Stated problem
Rewrite the material starting at the line containing "Click the Elections department cell" and ending at the line containing "click(x=153, y=9)", swapping "heading" for "title" and changing nothing else. Leave the pictures out of your answer.

Screenshot and document pointing data:
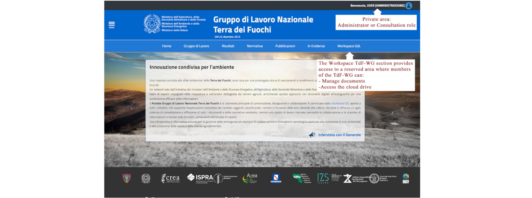This screenshot has width=532, height=198.
Task: Click the Agea logo in footer
Action: [250, 178]
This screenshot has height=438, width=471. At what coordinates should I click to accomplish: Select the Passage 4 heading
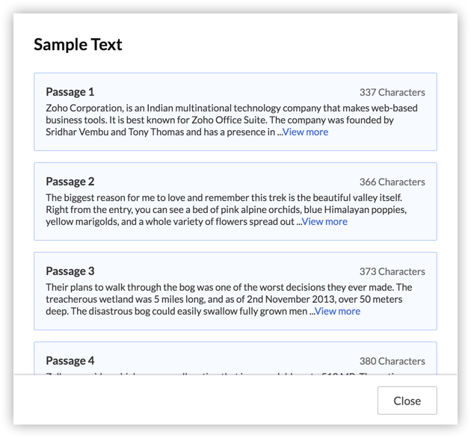[x=70, y=361]
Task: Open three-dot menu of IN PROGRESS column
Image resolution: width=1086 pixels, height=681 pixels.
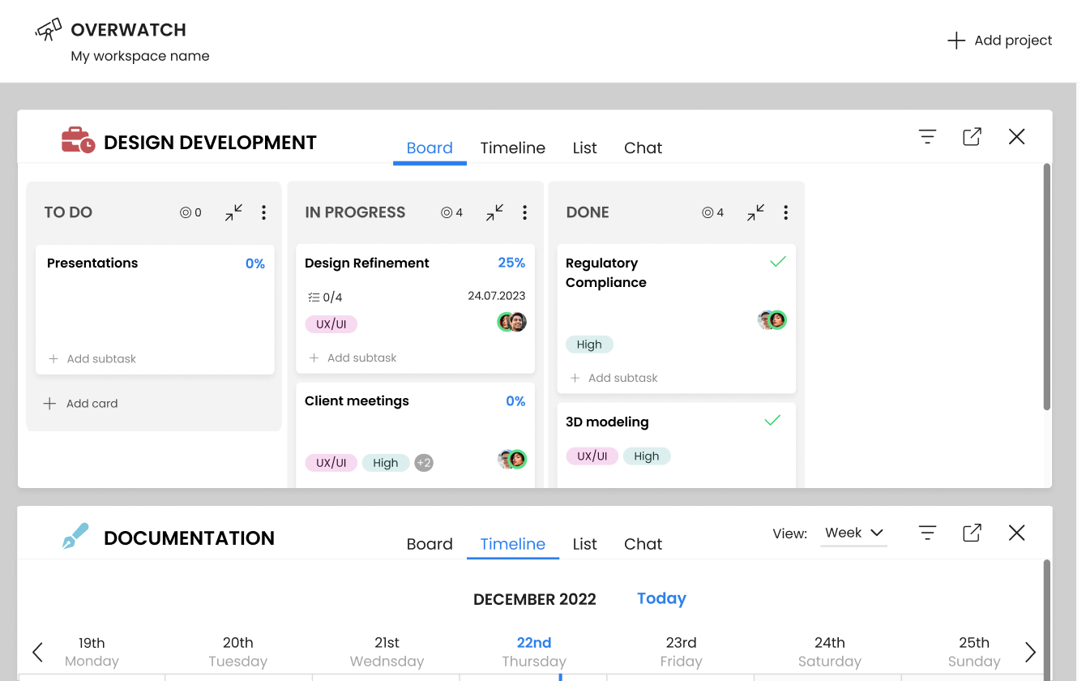Action: (x=524, y=212)
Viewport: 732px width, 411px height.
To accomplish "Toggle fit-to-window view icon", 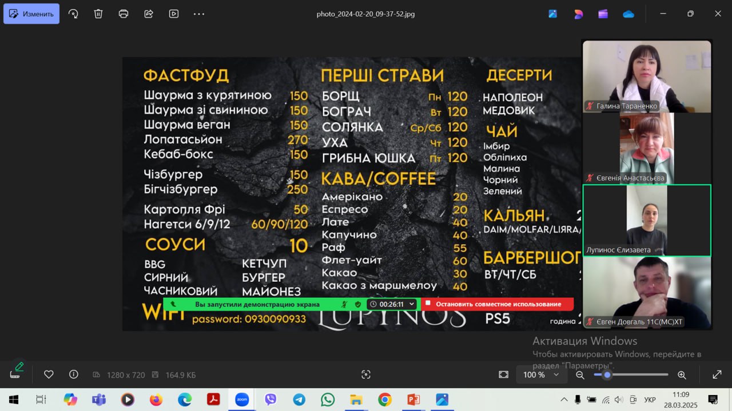I will [x=503, y=374].

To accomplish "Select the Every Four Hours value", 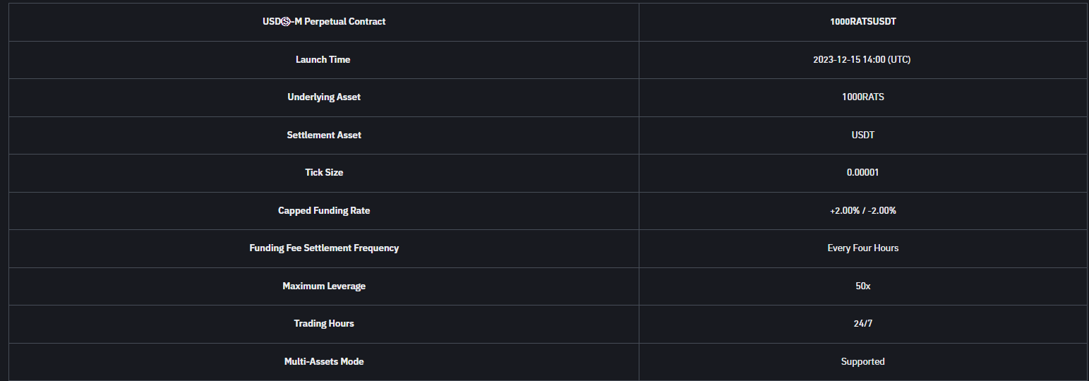I will (862, 248).
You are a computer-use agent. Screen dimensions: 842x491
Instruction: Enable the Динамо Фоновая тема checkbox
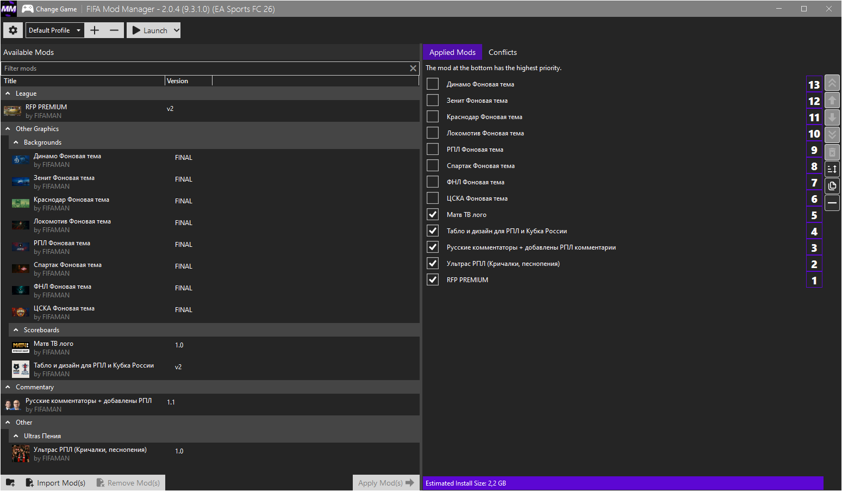pyautogui.click(x=433, y=84)
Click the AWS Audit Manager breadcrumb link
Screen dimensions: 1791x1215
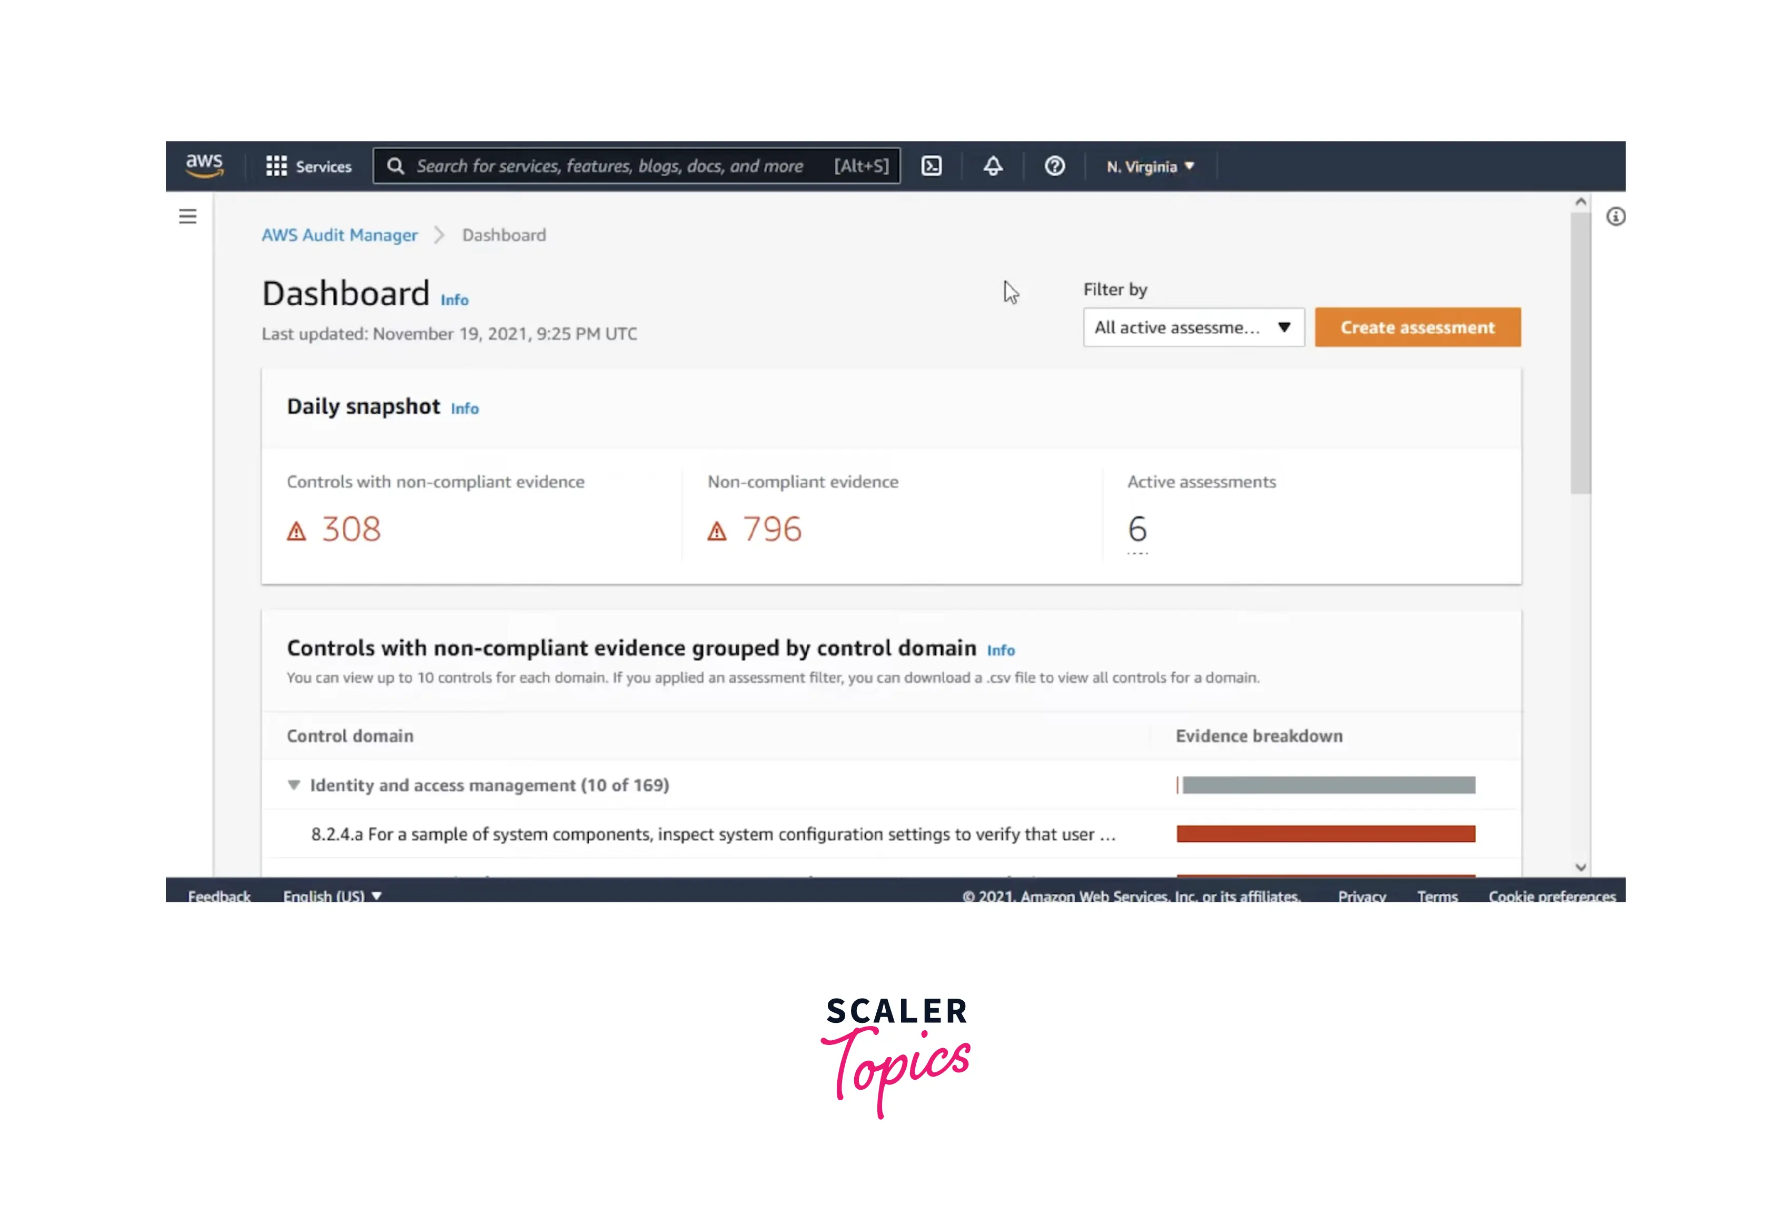[339, 235]
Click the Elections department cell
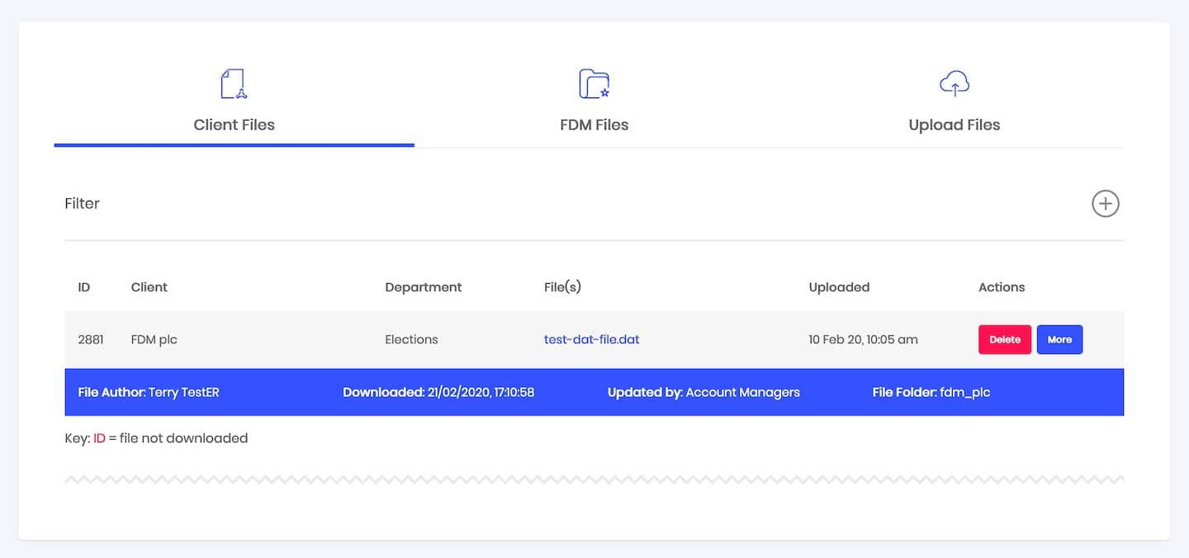Screen dimensions: 1189x558 coord(411,339)
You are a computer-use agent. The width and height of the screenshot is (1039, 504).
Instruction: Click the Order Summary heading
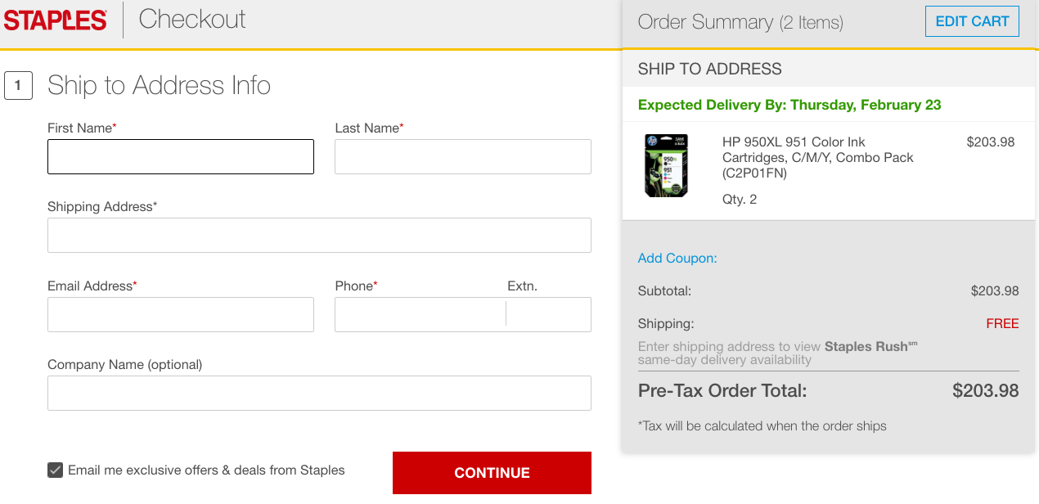740,22
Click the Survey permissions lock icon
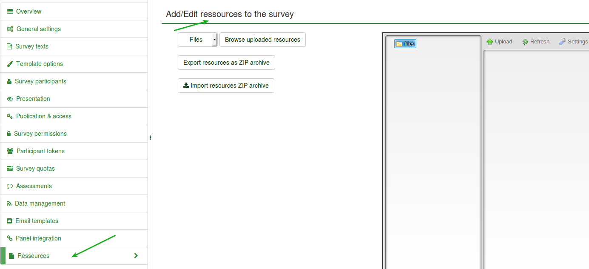Viewport: 589px width, 269px height. coord(9,134)
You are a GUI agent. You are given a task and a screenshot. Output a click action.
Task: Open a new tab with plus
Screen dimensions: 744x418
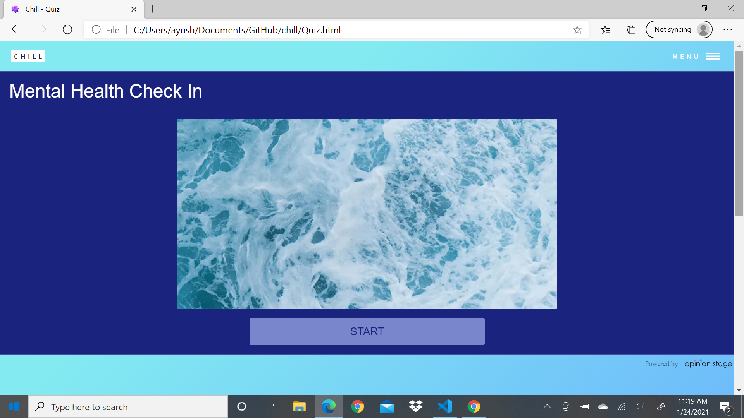click(x=153, y=9)
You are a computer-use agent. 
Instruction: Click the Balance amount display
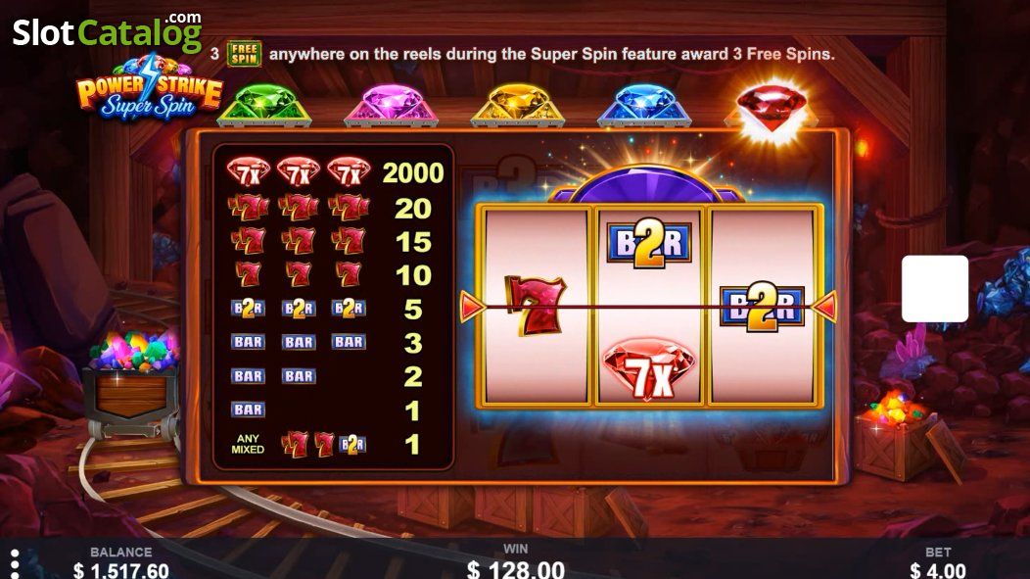pyautogui.click(x=120, y=570)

Response
Click the Elections department cell
Screen dimensions: 1189x558 coord(411,339)
You are a computer-use agent. The width and height of the screenshot is (1039, 504).
Instruction: Click the Order Summary title
740,22
Click the Survey permissions lock icon
Viewport: 589px width, 269px height. coord(9,134)
You are a GUI agent. You are given a task and a screenshot. Output a click action.
Task: Open a new tab with plus
Screen dimensions: 744x418
click(x=153, y=9)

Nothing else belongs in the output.